Open market operations were directed throughout the intermeeting period toward

maintaining the federal funds rate at the Committee's reduced target level of 5-1/2 percent,

and the funds rate stayed close to that target. However, incoming economic data, a steady

flow of disappointing corporate earnings reports, related sharp declines in stock prices, and a

notable drop in consumer confidence led market participants to conclude that more monetary

easing would be required. Yields on Treasury securities, both short- and long-term, moved

appreciably lower. However, rates on high-yield private debt obligations fell only a little, and

banks further tightened standards and terms on business loans, given the weakening outlook

for profits. Broad indexes of U.S. stock market prices moved sharply lower, with the

tech-heavy Nasdaq experiencing an especially large drop. Nonetheless, the trade-weighted

value of the dollar rose somewhat over the intermeeting interval in terms of many of the

major foreign currencies. The dollar strengthened most against the currencies of countries

that were seen to have the greatest potential for economic weakening, notably Japan. The

dollar also posted a small gain against an index of the currencies of other important trading

partners.

The broad monetary aggregates continued to grow rapidly in February, though at slightly

lower rates than in January.

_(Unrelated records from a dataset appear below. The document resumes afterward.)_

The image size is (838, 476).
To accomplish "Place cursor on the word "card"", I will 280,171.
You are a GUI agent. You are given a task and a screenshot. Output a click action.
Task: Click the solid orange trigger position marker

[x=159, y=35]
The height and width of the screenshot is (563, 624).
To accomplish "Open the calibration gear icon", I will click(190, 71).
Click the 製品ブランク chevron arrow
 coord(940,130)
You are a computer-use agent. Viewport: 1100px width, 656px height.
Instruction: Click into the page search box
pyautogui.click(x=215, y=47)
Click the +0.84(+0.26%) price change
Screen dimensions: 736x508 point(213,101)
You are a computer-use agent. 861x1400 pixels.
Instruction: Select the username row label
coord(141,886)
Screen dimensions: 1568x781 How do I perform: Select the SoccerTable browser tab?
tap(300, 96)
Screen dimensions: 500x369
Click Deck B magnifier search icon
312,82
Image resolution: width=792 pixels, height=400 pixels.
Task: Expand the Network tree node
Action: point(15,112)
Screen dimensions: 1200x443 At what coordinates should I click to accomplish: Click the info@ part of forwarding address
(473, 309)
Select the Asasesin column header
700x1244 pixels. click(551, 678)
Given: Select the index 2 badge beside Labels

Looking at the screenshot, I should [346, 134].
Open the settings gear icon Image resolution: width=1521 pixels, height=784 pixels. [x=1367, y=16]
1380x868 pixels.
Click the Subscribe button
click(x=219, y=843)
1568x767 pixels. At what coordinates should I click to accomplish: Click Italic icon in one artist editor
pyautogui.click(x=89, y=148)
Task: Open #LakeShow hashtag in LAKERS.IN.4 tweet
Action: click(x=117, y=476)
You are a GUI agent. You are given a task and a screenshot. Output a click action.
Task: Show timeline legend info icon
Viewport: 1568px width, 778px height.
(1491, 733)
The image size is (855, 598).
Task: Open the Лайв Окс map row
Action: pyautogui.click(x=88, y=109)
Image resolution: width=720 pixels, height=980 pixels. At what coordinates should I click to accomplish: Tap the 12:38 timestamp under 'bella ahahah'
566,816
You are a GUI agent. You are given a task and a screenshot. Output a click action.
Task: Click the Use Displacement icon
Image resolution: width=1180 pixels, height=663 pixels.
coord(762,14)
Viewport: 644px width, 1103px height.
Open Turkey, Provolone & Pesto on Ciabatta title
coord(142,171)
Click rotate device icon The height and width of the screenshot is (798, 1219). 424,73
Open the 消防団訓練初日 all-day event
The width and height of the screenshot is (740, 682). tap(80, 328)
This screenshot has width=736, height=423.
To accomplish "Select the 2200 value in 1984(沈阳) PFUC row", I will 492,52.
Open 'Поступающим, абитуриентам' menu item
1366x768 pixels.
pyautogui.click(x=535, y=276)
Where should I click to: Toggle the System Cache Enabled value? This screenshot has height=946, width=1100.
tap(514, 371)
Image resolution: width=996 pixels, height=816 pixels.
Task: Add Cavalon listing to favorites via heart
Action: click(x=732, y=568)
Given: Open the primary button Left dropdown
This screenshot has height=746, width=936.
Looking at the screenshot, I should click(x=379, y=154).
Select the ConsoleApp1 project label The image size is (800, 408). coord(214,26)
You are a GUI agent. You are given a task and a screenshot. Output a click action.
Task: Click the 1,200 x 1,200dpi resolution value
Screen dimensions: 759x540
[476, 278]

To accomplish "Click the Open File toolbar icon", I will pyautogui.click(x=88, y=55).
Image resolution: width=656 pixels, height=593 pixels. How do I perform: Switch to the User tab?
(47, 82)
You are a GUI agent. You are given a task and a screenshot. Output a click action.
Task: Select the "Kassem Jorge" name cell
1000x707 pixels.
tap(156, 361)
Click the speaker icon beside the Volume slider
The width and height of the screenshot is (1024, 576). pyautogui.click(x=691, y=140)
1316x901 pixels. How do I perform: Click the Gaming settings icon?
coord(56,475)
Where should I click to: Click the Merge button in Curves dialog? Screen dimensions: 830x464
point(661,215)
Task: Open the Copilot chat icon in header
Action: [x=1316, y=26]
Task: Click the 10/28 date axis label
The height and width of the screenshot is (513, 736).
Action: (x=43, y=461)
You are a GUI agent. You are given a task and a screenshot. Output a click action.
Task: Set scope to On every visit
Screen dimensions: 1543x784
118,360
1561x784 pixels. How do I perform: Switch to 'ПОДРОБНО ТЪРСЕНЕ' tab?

The strength in M2 was concentrated in its liquid components,

apparently in response to the further narrowing of opportunity costs, the yield advantage of

money funds relative to longer-term investments, and the appeal of a safe haven from volatile

equity markets. M3 grew somewhat less rapidly than M2; a pullback in the issuance of

bank-managed liabilities, particularly large time deposits, was associated with slower

expansion of bank credit. Growth of domestic nonfinancial debt decelerated noticeably in

January (latest data), reflecting reduced expansion of debt in the nonfederal sectors coupled

with a larger contraction in the amount of federal debt outstanding.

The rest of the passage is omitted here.